April 8th, 2011
New York, NY
Remarks as prepared for delivery
Thank you Reverend Sharpton for that very kind introduction and more importantly for your tireless leadership.
I also want to thank Reverend Franklyn Richardson, Tamika Mallory, and the entire National Action Network Board and members for their leadership and commitment to promoting opportunity for all Americans.
I am delighted to be here with Valerie – a good friend, and wonderful partner in our work to improve the health care and essential human services for all Americans – to join you in celebrating 20 years of tireless advocacy and action for the cause of justice.
This Administration strongly believes that if America is going to win the future, we need to be a country in which every family, business, and community has a chance to thrive.
On Wednesday, you heard from the President about some of the steps we’re taking to increase economic opportunities and improve our education system.

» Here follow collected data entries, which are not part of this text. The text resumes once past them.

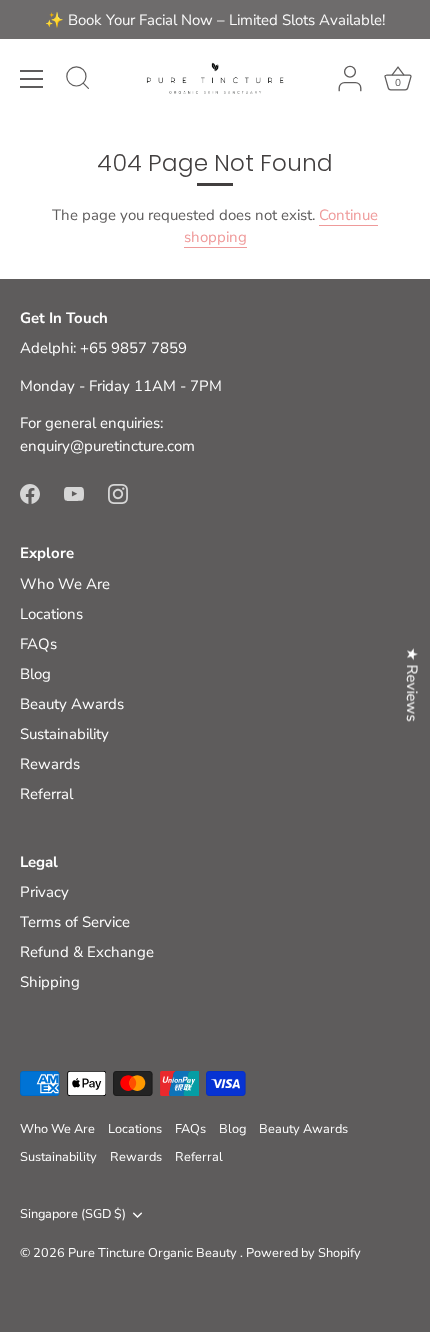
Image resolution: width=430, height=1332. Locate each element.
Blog (35, 674)
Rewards (50, 764)
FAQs (38, 644)
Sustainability (64, 734)
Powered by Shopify (303, 1253)
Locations (51, 614)
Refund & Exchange (87, 952)
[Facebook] (30, 492)
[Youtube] (74, 492)
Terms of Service (75, 922)
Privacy (44, 892)
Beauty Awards (72, 704)
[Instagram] (118, 492)
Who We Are (65, 584)
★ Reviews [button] (412, 685)
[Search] (78, 81)
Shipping (50, 982)
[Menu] (32, 79)
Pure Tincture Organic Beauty (154, 1253)
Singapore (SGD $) (73, 1215)
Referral (46, 794)
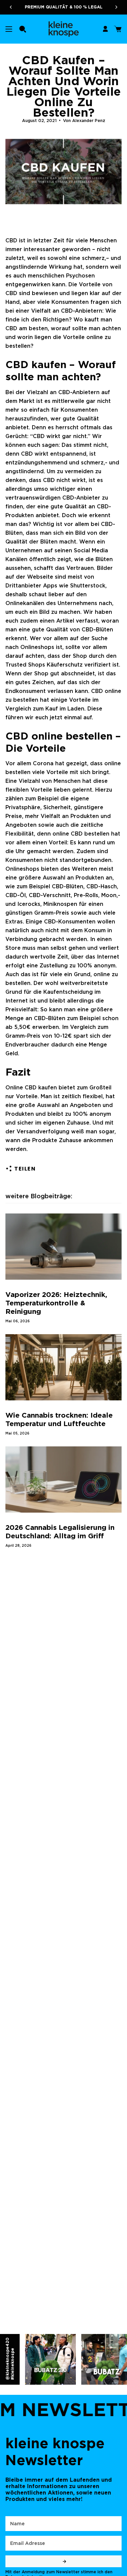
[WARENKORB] (118, 29)
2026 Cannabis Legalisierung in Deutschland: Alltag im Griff (59, 1531)
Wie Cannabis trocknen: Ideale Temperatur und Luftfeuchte (59, 1419)
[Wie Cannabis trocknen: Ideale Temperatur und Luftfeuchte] (63, 1367)
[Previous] (8, 7)
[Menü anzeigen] (9, 29)
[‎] (63, 2561)
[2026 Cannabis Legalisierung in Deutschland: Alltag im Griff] (63, 1479)
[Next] (118, 7)
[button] (22, 29)
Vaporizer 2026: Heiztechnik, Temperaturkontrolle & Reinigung (56, 1303)
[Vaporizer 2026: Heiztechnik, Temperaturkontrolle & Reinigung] (63, 1246)
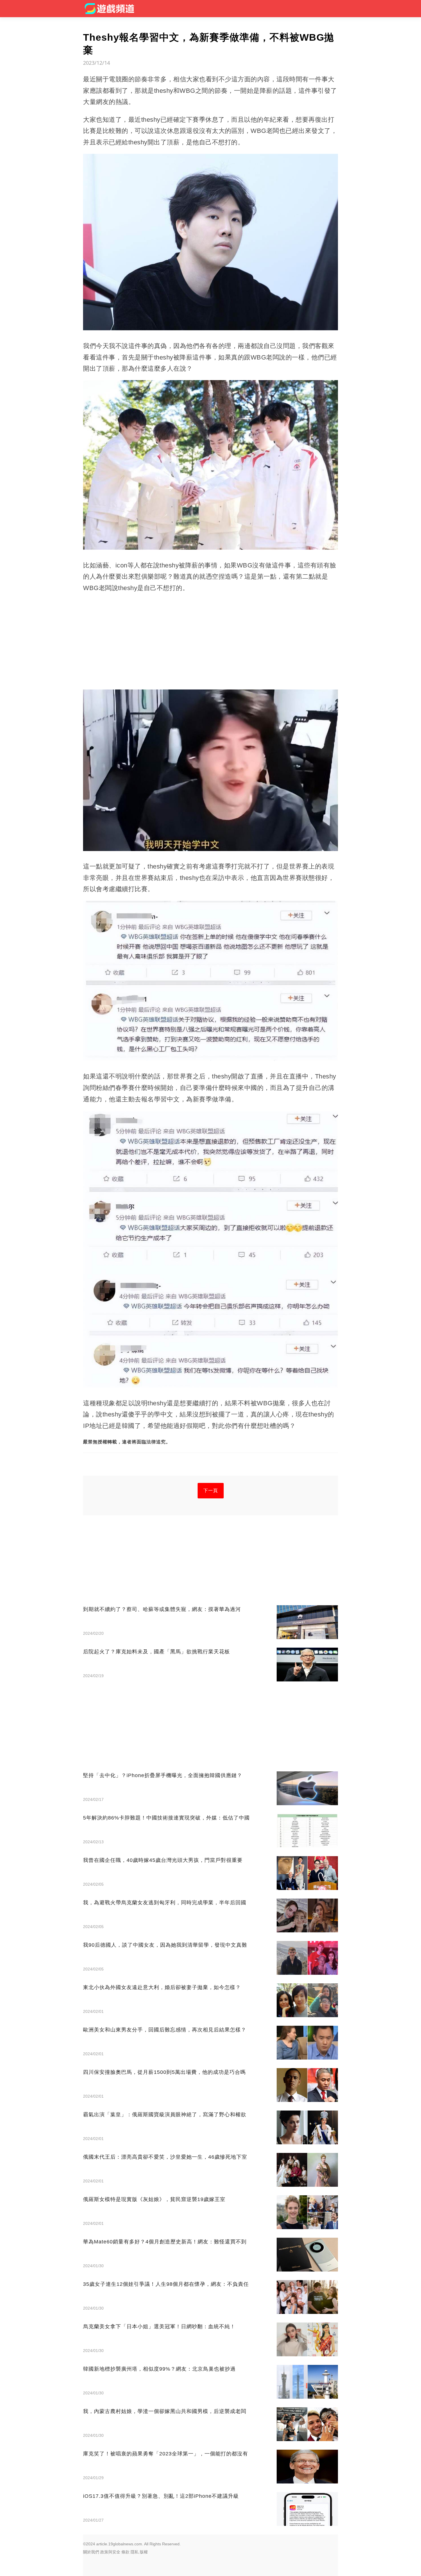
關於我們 (91, 2552)
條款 (125, 2552)
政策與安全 (110, 2552)
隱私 (135, 2552)
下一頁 (210, 1490)
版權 (144, 2552)
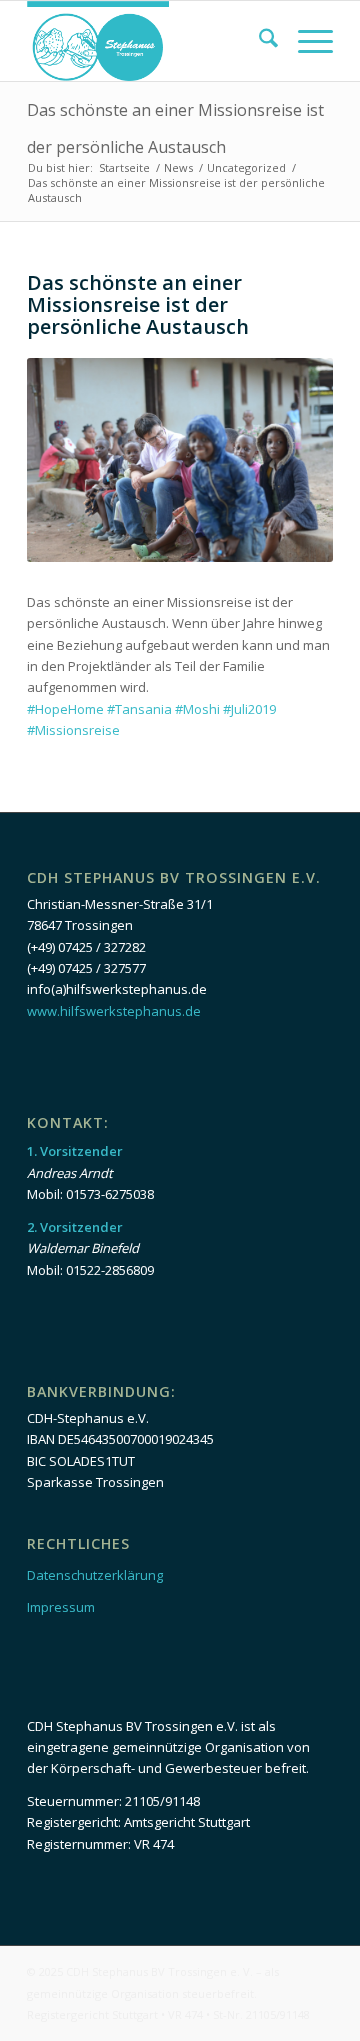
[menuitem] (258, 41)
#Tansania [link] (139, 709)
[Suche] (258, 41)
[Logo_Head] (149, 41)
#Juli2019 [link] (249, 709)
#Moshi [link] (197, 709)
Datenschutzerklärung (95, 1575)
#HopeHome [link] (65, 709)
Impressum (61, 1607)
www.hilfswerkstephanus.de (114, 1011)
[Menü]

But if we want to reach our full potential as a country, we also need to address what Dr. King once called “the most shocking and inhumane” form of injustice: inequalities in health.
For all the progress we’ve made in the last few decades, too many of our minority neighbors live sicker and die younger than they should. And that weakens us all.
Today, one in five African-Americans and one in three Latinos are uninsured.
They’re less likely to have a regular doctor.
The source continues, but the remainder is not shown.